Depending on the billing model agreed upon with the charter customer, the operator will normally ask for a high standing fee for the availability of its fleet to counteract low utilization, according to Martin Siegrist, chief technical officer at helicopter lessor LCI. “Furthermore, if the pattern is seasonal, heavy maintenance can be planned into the low-utilization period,” he observed.
In the UK, Bristow Helicopters operates the UK Coastguard SAR helicopter service. It has 11 Leonardo AW189 and 10 Sikorsky S92A fully SAR-equipped aircraft at 10 bases across the UK, from the Shetland Islands in northern Scotland to Cornwall in the south of England. “To meet HM Coastguard’s UKSAR contractual requirements, we maintain two fully equipped SAR aircraft onsite at each UKSAR base,” explained Russell Torbet, director UK SAR for Bristow. “This ensures at least 98 percent availability overall and provides coverage for scheduled maintenance, as well as providing additional resilience, should an aircraft be unavailable due to technical issues. This enables Bristow to meet HM Coastguard’s demanding key performance indicators requirements for quality and service delivery. Longer-term scheduled maintenance is planned to avoid coinciding with peak seasons of high utilization.”
It is important to ensure the highest possible aircraft utilization, provided that safety is not compromised. “The more flying hours that can be charged to the charterers, the more effectively the operator’s overhead cost can be spread, thus driving down hourly costs and increasing competitiveness,” said Siegrist.
“Within UKSAR, Bristow Helicopters focuses efforts on providing 100 percent aircraft availability for HM Coastguard, while use tends to be driven by operational demands or training requirements,” noted Torbet. “The crews operate within the approved safe flight/working limitations and approved maintenance schedules, which means that at no point is safety compromised. Practices and procedures are in place to ensure the safety of the crew, working to a target zero policy with regards to safety.”
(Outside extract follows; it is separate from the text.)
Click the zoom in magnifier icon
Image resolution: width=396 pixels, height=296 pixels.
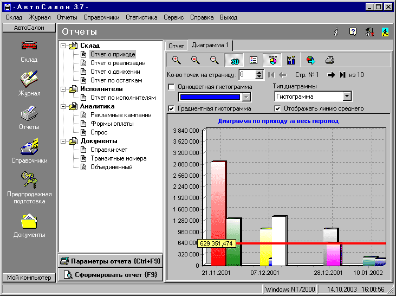(x=177, y=60)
Providers with larger fleets tend to have improved aircraft utilization. “This is because they have a greater ability to vary their planning of maintenance, for example, and thus optimize fleet utilization,” said Siegrist.
According to Torbet, in general, a larger fleet, particularly if of a similar model, offer advantages in economy of scale. “These advantages afford the operations a larger pool of flight crew available to man the larger fleet, engineering support, and resources that are more cost-effective when shared over a larger fleet, and a supply chain that can run a more economical, better-stocked, centralized hub model, supporting the larger fleet over a large geographical area," he said. "All of these lead to improved operational availability and utilization."
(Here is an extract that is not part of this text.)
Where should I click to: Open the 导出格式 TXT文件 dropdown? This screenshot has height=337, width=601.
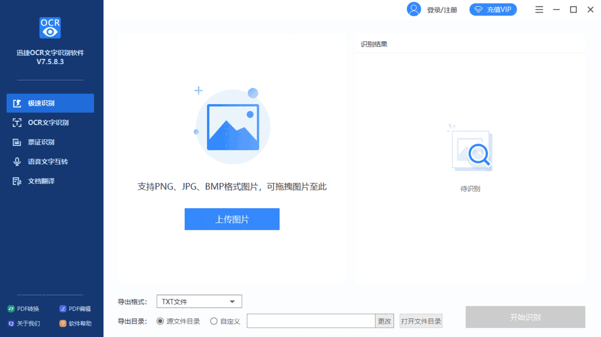point(199,301)
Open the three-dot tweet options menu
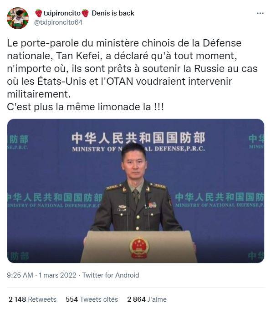Screen dimensions: 271x309 pyautogui.click(x=260, y=13)
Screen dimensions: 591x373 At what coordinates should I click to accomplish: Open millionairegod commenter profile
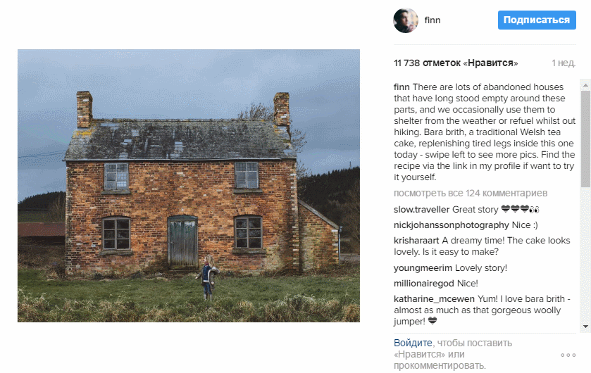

Safety best practices should be at the forefront of helicopter asset-management activities. Indeed, safety should be seen as a strategic business pillar. According to Hütsch, safety best practices include well-established processes, just culture, and open communication and adequate budget for maintenance and training. “All of our activities, including helicopter maintenance, undergo accountability risk assessments," he said. "Well-structured and carefully documented data form the basis for comprehensive and results-oriented safety performance measurements, from which we actively implement lessons learned. But one thing lays at the foundation upon which everything else is built—and that is a safe attitude. It is a core competence that is shared by all of our staff, from flying crew to technicians to admin personnel. As a company, we are committed to zero accidents and zero injuries, especially in our SAR missions that often take us to high-risk environments where safety awareness is critical to the success of the mission.”
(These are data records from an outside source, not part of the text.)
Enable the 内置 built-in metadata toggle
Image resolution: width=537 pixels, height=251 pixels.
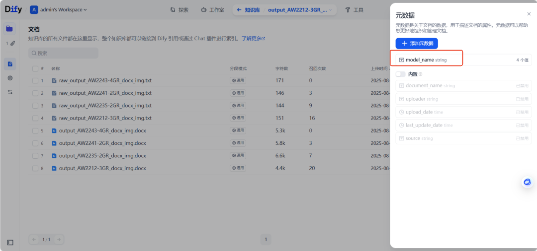point(401,74)
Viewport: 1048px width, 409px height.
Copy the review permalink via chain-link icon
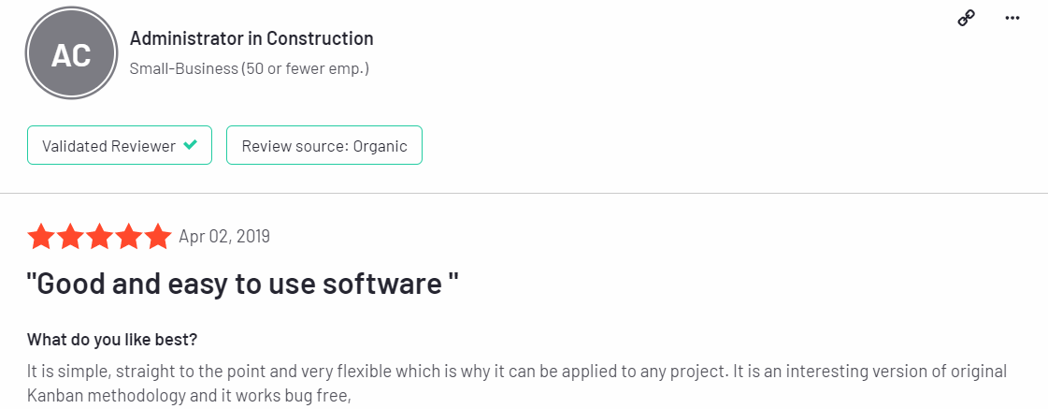click(x=966, y=19)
“The core to safety within UKSAR is a combination of creating and maintaining a deep-rooted safety culture, employing a highly-skilled, well-trained workforce who support, understand, and work to deliver core safety values, no matter what pressures they may find themselves under,” said Torbet. “This includes both engineers and aircrews following the rules and procedures provided and championing a target zero philosophy. We actively monitor safety through a robust safety management system, with constant feedback ensuring safety is not compromised.”
“The best practices to avoid jeopardizing safety include good maintenance, good infrastructure, adequate engineering organization, and extensive crew training," concluded Siegrist. "The latter is particularly true of SAR operations, where up to 75 percent of all flying hours are spent in crew training."